When should I sign up for Social Security Benefits? Generally retirement benefits are available as early as age 62. Full benefits are available at your "normal retirement date" - age 65+ depending on when you were born. Taking benefits early results in a significantly reduced benefit amount. Each individual's situation is unique, so there is no rule of thumb here. The decision is based upon availability of employment, health status, financial status, and life
expectancy. Married folks should learn about how their spouses social security account interacts with their own earnings record.
I have retired and now find that I want to work part time. What are the tax implications?
Again, this is a very individual situation. Social Security has an earnings limit (on earned income only) if you draw your benefits prior to your normal retirement date. Generally, a small amount of earnings (less than about $17,640 for 2019) will not require you to pay back part of your SS benefits. Once you reach your Full Retirement Age (66 or 67 in most cases), you can earn more than this limit without having to pay back any of your benefits. Depending on your other income, the earned income and social security benefits may or may not be taxable. You may qualify to put some of your earnings into a traditional or Roth IRA.
I'm concerned about Long Term Care Costs and I don't know where to turn? Talk to your insurance agent about Long Term Care Insurance. If you can't afford it, rest easy knowing there are less expensive options like home health care. The worst case scenario that everyone hears about doesn't materialize in the vast majority of cases.
Should I sign my house over to my children while I am still alive? (No.) This type of a legal move has negative tax implications. Consult with your attorney and ask us for the tax angle to this before making a final decision. My general (not legal) advice is to retain ownership of your home.
What are the the tax consequences of selling my home? IRC Sec 121 provides for an exclusion from income of the capital gain on the sale of a principal residence when occupied for 2 out of the past 5 years. If you have any unusual circumstance, please be sure to contact me for further information. A single taxpayer may exclude up to $250,000 in gain from income. The exclusion is $500,000 for a married couple.
I'm thinking about creating a trust because I'm concerned about probate. For most seniors, a trust does not offer tax advantages. Probate is the orderly distribution of your estate after you are gone. Get the answers you need from your attorney. Stay away from the showman who pass through town and quickly disappear after the check clears. If you think probate is complicated, wait until you learn about trusts! Most folks should not have a trust in my opinion. And most folks can now avoid probate entirely but setting up a simple estate plan with their attorney.

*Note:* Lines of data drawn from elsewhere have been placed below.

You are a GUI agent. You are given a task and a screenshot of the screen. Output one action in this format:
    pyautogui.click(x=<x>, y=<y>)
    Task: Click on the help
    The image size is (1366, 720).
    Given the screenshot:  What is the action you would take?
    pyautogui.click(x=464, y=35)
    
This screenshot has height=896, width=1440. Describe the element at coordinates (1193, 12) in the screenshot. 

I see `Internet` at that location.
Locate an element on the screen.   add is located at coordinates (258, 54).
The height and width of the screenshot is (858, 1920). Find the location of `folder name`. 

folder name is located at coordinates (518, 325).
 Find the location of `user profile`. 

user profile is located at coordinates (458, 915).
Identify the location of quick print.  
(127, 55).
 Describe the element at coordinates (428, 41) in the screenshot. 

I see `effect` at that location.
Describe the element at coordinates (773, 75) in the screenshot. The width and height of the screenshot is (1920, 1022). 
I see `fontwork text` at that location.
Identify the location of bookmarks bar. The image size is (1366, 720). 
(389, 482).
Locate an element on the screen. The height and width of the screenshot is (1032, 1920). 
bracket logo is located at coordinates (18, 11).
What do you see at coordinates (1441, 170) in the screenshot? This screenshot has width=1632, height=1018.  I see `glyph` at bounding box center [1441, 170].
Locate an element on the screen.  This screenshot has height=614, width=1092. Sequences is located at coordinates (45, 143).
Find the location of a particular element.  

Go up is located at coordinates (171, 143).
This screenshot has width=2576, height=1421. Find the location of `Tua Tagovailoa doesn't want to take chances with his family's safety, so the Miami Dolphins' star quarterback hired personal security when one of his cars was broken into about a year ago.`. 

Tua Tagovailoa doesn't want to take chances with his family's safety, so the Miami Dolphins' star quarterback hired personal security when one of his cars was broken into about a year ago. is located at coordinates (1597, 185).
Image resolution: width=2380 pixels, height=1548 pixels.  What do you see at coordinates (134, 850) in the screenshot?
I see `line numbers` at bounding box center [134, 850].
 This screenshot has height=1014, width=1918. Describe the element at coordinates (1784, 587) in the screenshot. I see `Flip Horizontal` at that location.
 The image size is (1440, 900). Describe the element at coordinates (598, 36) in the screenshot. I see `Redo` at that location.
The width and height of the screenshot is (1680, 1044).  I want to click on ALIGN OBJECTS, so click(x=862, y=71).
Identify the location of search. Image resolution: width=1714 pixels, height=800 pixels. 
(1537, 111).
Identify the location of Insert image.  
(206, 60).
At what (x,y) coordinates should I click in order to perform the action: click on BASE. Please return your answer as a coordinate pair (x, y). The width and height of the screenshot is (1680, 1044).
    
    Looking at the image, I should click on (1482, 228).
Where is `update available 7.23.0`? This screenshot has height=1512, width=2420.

I lost my spouse during the year. How will this affect my taxes? A final joint return is filed indicating the date of death. The surviving spouse should get advice regarding what can be significant tax changes as a single filer in subsequent years.
How much of my retirement money should I have in the stock market? This of course is the "perennial $64,000 question", one we cannot give you the answer to. We don't know how stocks (and other "risk" assets) will perform relative to safe accounts in the bank. Here is a rule of thumb you can use to assess your risk level - take 90 and subtract your age. We recommend that you not have more than this percentage of your assets in equities and corporate bonds. The remaining percentage should be in Certificates of Deposit, insured bank accounts, U.S. Government Securities, and fixed annuities (not variable) with A+ rated insurers.
For example, if you are 62, this rule of thumb would suggest that you not have more than 28% of your financial assets in stocks and corporate bonds. Do not include real estate in the calculation.
Rules of Thumb like this one do not work for everyone, nor do they guarantee optimal results. In this case, it can be used to assess your financial position which you may wish to tweak based upon personal risk tolerance and financial situation.